As an example, a system design for a water-cooling system in the Functional Breakdown Structure will most likely undergo several design changes during its lifetime, even after it has been taken into operation. Such design changes will lead to work performed on the already installed assets in the facility. Either in the form of re-calibration of existing assets, replacement of assets or even new installations and subsequent commissioning of those installations.
This leads us nicely to the second part of facility configuration management, because as the Functional Breakdown Structure (the facility design) evolves during the lifetime of a facility, we need to be able to identify at least the following:
- What the facility’s design requirements originally were (As-Designed)
- What we installed in the facility to fulfill the design requirements (assets) including operational configuration information (As-Built)
- What has been done to the installed assets after commissioning of the facility (As-Maintained or As-Operated)
This all means that it is not enough to have control of all changes. A possibility must also exist to be able to say what the exact initially agreed design requirements were, what the As-Built was like (combination of design requirement and physically installed asset information to see that what was installed is in accordance with the design requirements) AND how the assets have evolved as a result of operations and maintenance work since initial commissioning (As-Maintained or As-Operated).
Having control of this is extremely important, both to be in compliance with regulatory requirements if an accident were to occur or in the event of an audit, but also for analysis and tracking of the facility’s well being and effective maintenance.
The figure below is loosely borrowed from an excellent publication from IAEA (International Atomic Energy Agency) on configuration management in nuclear plants ( IAEA-TECDOC-1335)
Although the publication is old (from 2003), it explains very well what information needs to be controlled (even if it was document centric back then).

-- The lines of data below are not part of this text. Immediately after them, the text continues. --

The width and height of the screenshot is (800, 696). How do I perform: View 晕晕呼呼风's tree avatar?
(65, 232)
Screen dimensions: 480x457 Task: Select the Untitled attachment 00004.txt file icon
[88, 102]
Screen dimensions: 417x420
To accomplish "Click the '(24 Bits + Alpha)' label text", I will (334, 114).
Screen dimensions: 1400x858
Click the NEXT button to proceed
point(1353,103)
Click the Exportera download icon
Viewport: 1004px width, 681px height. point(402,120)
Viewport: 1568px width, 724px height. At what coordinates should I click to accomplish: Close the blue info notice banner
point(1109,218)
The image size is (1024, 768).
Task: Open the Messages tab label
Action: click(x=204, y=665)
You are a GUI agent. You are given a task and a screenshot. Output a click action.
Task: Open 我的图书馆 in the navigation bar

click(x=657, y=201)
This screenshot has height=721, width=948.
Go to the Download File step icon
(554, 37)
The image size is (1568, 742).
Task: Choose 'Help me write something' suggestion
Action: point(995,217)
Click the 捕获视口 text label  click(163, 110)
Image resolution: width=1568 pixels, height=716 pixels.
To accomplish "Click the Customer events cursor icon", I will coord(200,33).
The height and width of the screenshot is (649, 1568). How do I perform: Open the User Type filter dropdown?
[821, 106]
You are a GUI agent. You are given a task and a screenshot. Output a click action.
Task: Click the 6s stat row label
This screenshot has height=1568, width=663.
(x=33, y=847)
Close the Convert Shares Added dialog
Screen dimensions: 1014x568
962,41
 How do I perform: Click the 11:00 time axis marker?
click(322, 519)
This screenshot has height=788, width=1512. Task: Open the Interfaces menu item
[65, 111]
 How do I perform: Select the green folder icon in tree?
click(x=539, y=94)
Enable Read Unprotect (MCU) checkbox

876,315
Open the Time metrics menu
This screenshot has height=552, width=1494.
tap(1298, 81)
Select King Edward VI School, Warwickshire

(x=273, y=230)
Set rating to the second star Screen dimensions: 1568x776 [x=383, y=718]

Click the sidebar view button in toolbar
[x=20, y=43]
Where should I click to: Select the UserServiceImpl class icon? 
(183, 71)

I have translated it to what it will mean from a structured data management perspective. In essence: Design requirements must conform to what we say is there, and what we say is there includes the information stored in a functional breakdown structure, location breakdown structure, associated product data and all data regarding the installed asset including operational configuration information and maintenance information.
But hang on, that is only the right-hand part of the picture!
Exactly, because we also need to be able to prove that what we say is there conforms to what is actually there physically on site in the facility, and that what is physically there on site conforms to the design requirements.
This means that work processes must be in place from the facility owner side to assure that:
- Design data, installed assets and all associated information conform all of the time
- All changes are authorized
- Conformance can be verified
How can this be achieved?
If facility data is structured and connected like in the previous article series of “PLM tales from a true mega-project” and Plant Information Management (see Archive), configuration management becomes a lot easier, but is still by all means not trivial.
As the facility design (Functional Breakdown Structure) evolves over time, it must be possible to make “snapshots” or rather baselines of each individual system design within the functional breakdown structure when they reach sufficient maturity (released from design perspective to manufacturing). These “snapshots”, when performed on each and every system in the facility will gradually populate a complete As-Designed baseline of the full facility design.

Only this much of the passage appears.